When should we hand off trust and when should we hand off decisionmaking?


When the benefits outweigh the costs, of course.


To a first approximation, we should only hand off trust to AIs if those AIs are trustworthy. By definition, when you hand off trust to a group of AIs, you are making it the case that if they decided to screw you over, they could. So, you better have well-founded trust that they won’t decide to screw you over.


Handing off decisionmaking is more complicated. You may be confident that your AIs won’t lie to you, won’t deceive you, will obey your orders, etc. and yet still be rightly reticent to put AIs in charge of everything. In other words you may be confident that your AIs are trustworthy, yet still not trust them to decide everything


For example, your AIs might have enough deontological constraints on their actions (honesty, obedience, etc.) that they can be trusted not to take over the world, not to disempower you, etc. Yet at the same time, your AIs’ long-term goals might be subtly (or majorly!) different from your own, such that if you let them make the decisions, things will predictably go downhill from your perspective.


Analogy: You are a nonprofit board looking for a CEO to run your fast-growing organization. For some candidates, you might be worried that they are untrustworthy—for example they might lie to you, pull various schemes to get their rivals on the board kicked off, and ultimately one day you might try to fire them and find that you can’t. But, suppose they are in fact trustworthy and would never do those things and will always obey your orders. Still, they might have different values than you, different philosophies, different attitudes towards risk tolerance, etc., such that it would be a bad idea (from your perspective, not theirs) to hire them. They might end up taking the nonprofit in a very different direction than you envisioned, for example, or they might end up doing too many risky things that end up blowing up big time later. “Personnel is policy,” as the saying goes.


Why would you ever hand off trust? Why ever put a group of AIs in a position where they could take over the world if they wanted to? Well, perhaps because the other options are even worse. For example, perhaps the world has gotten itself into a very sticky situation (e.g. a crazy arms race towards superintelligence that’s on the brink of escalating into WW3) and you think your best bet is to put AIs in charge of a bunch of things (e.g. AI research, diplomatic and military strategy, …) and hope they can handle things better than you. After all, they are more capable than you. In other words, perhaps one plausible reason for handing off trust is that you want to hand off decision-making and you don’t have a way to do that without also handing off trust.

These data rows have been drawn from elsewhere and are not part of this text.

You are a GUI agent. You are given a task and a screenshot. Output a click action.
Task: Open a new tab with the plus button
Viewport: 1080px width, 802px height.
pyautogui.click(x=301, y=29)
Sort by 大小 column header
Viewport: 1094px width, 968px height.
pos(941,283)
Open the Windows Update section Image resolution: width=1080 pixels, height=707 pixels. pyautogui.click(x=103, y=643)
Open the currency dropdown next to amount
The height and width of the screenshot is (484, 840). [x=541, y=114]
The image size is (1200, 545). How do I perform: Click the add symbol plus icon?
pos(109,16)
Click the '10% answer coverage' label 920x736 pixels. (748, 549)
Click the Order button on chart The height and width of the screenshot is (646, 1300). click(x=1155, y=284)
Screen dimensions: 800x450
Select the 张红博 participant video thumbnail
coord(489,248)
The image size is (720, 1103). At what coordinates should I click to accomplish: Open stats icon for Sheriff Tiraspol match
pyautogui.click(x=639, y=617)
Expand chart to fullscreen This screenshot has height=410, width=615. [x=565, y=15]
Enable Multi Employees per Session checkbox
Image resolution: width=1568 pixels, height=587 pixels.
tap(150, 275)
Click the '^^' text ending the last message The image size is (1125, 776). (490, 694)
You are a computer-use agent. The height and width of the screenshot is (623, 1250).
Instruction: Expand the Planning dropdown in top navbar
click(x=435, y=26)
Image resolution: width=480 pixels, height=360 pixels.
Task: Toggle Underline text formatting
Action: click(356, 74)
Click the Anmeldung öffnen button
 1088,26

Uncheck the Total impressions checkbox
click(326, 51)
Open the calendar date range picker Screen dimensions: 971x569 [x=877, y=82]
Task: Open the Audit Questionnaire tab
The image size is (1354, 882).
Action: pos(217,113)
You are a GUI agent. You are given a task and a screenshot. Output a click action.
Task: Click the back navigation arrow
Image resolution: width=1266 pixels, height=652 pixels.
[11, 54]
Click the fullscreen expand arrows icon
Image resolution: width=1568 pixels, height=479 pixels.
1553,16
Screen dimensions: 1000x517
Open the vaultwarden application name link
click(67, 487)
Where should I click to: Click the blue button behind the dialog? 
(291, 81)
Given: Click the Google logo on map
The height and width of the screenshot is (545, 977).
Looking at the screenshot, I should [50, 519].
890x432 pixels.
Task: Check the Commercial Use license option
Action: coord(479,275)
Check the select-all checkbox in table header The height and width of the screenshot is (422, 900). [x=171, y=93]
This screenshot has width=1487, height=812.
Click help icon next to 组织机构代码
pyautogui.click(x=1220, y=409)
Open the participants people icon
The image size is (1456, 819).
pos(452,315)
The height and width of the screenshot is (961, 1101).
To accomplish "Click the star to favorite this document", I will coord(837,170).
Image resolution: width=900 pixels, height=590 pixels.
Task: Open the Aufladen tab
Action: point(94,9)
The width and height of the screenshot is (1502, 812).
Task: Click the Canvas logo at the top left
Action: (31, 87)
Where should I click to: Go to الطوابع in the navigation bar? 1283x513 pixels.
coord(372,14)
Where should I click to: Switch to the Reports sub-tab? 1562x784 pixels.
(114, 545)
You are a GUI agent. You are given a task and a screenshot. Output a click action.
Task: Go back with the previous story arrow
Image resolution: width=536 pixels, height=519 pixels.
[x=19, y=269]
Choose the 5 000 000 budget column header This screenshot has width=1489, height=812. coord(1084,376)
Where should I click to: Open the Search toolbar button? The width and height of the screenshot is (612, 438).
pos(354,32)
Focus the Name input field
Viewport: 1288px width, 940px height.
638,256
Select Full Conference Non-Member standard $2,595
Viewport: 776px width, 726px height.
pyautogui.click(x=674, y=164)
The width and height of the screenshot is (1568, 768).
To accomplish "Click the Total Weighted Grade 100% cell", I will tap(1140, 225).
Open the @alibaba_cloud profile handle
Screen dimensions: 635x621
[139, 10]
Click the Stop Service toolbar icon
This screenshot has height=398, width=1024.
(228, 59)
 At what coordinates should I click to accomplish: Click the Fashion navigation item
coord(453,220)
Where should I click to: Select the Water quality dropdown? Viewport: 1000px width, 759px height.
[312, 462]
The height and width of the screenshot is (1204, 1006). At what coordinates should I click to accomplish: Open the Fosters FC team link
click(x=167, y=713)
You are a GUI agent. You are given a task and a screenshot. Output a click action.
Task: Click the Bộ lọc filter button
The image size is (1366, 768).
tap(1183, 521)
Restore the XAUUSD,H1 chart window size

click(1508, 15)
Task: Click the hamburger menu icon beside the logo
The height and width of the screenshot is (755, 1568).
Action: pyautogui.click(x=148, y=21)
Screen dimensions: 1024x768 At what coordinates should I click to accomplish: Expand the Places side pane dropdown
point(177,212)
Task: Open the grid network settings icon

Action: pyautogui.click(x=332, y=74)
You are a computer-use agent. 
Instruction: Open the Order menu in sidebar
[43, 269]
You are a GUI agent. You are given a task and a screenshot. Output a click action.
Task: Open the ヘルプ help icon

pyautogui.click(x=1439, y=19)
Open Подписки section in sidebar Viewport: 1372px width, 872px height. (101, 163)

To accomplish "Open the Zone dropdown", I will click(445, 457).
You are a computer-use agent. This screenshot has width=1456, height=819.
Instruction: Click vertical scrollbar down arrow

Another reason to hand off trust is to enforce contracts/agreements, in situations where the AIs are probably aligned. For example, the US and China might want to agree to respect each other’s sovereignty in perpetuity, yada yada, because otherwise they are trapped in a crazy robot and WMD and superpersuasion arms race. But you can’t trust humans to keep your word. But you CAN trust AIs to keep theirs, at least if they’ve been suitably trained/designed.


For smaller-stakes handoffs, the calculus is similar. E.g. you might hand off decision-making over many aspects of hospital patient’s health to an AI system because you have evidence that the AI system is more competent than your doctors and nurses; you recognize that this also involves handing off trust to the AI system (if it decided to kill your patients, it could easily do so) but you trust that it won’t.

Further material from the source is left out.